O aumento de infectados por DSTs no Brasil

Enviada em 28/09/2020

Na metade do século XX o rasil ininciou o cimbate ao HIV, tornando-se pioneiro no acesso universal dos meios de prevenção desse virus e tratamento da Aidis. Entretanto, na décade de 2010, mesmo com mais informações a transmição das Doenças Sexualmente Transmissíveis( DSTs) voltou a crescer devido à falta de acesso a informações sobre as formas de prevenção, tratamento e sequelas delas. Desse modo, torna-se necessário comprender essa problemática, para se criar meios de reduzir a contaminação por essas enfermidades.

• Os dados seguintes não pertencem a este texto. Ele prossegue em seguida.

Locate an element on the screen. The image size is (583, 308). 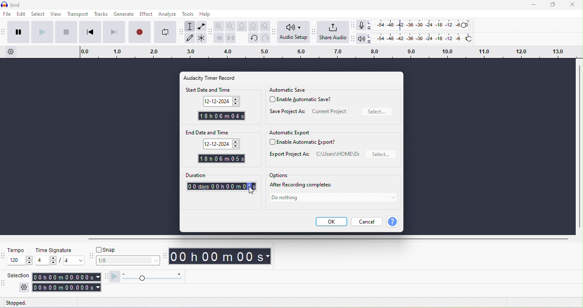
export project as is located at coordinates (314, 154).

Primeiramente, é preciso destacar que a falta de acesso a informação sobre os meios de profilaxia tornou-se um problema. Isso, pode ser comprovado pelos dados fornecidos pelo jornal UOL, nos quais 60% dos jovens fazem sexo desprotegidos e cerca de 20% acreditam, erroneamente, que a Aids tem cura. O que é uma adversidade, pois mesmo com uma vasta quantiade de conteúdos sobre quais são os melhores métodos de proteção eles não chegam a toda população. Como consequência, tem-se que a falta de conhecimento da existência desse material faz com que milhares de indivíduos sejam infectados.

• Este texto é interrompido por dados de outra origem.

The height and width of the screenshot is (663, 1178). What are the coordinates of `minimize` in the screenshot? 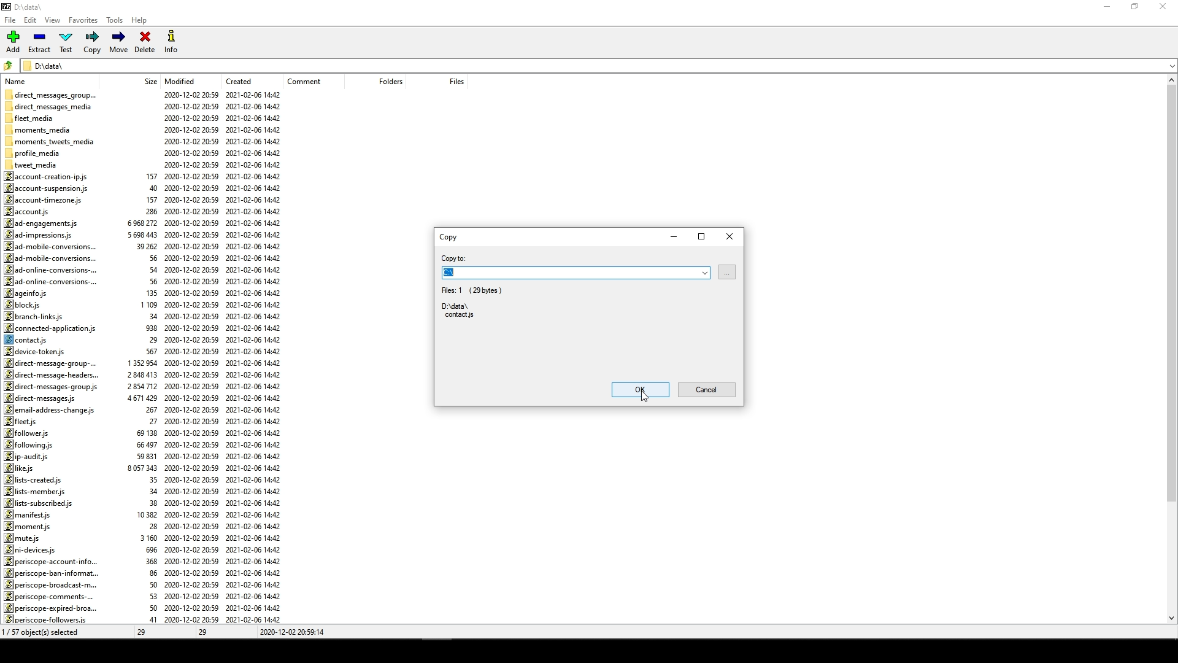 It's located at (673, 236).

Ademais, o aumento na quantidade de infectados gera outro agravante, o aumento nos gastos públicos com a tratamento dessas doenças e a piora na qualidade de vida dos infectados. Uma vez que, devido a oferta de tratamento pelo SUS (Sistema Único de Saúde) aliado à desinformação o aumento no caso de contaminados faz com que os hospitais públicos gastem com um problema que poderia ser evitado caso fosse usado os métodos prevenção, mais baratos, fornecidos gratuitamente pelo Estado, como camisinhas. Além disso, tem se a piora na qualidade de vida dos indivíduos, que podem apresentar sequelas ou necessitarem de tratamento permanente, como no caso dos soropositivos para HIV. Desse modo, tem-se a que essas infecções, que podem ser evitadas, prejudica tanto a qualidade de vida dos cidadãos quanto o SUS.

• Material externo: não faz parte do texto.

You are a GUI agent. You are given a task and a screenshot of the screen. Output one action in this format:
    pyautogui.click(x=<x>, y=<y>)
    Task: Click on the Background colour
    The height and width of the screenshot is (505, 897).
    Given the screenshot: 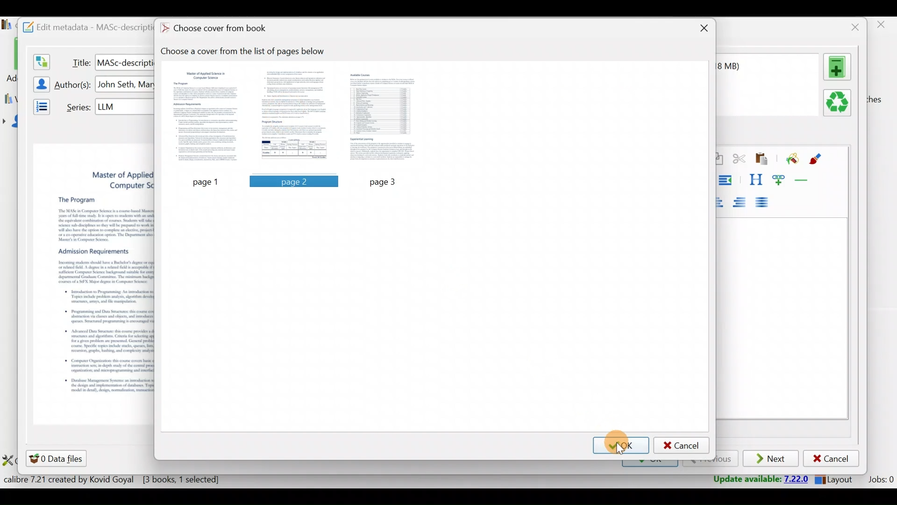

Fica claro, portanto que o aumento no caso de DSTs  no país é um contratempo a ser combatido. Por isso, é preciso que o Ministério da Educação inclua na base curricular comum de biologia para as turmas de Ensino Médio  aulas sobre quais são os tipos de patologias transmitidas sexualmente, a forma de prevenção e de tratamento. Isso, com objetivo de instruir os jovens e assim evitar que sejam infectados. Além disso, o Ministério da Saúde, aliado às redes de televisão, pode veicular propagandas  de conscientização sobre as DSTs nos intervalos comerciais, com intuito de instruir a população. Dessa maneira, será possível diminuir a quantidade de infectados devido a universalização do acesso a informação e assim fazer com que o país volte a ser exemplo mundial na prevenção de DSTs.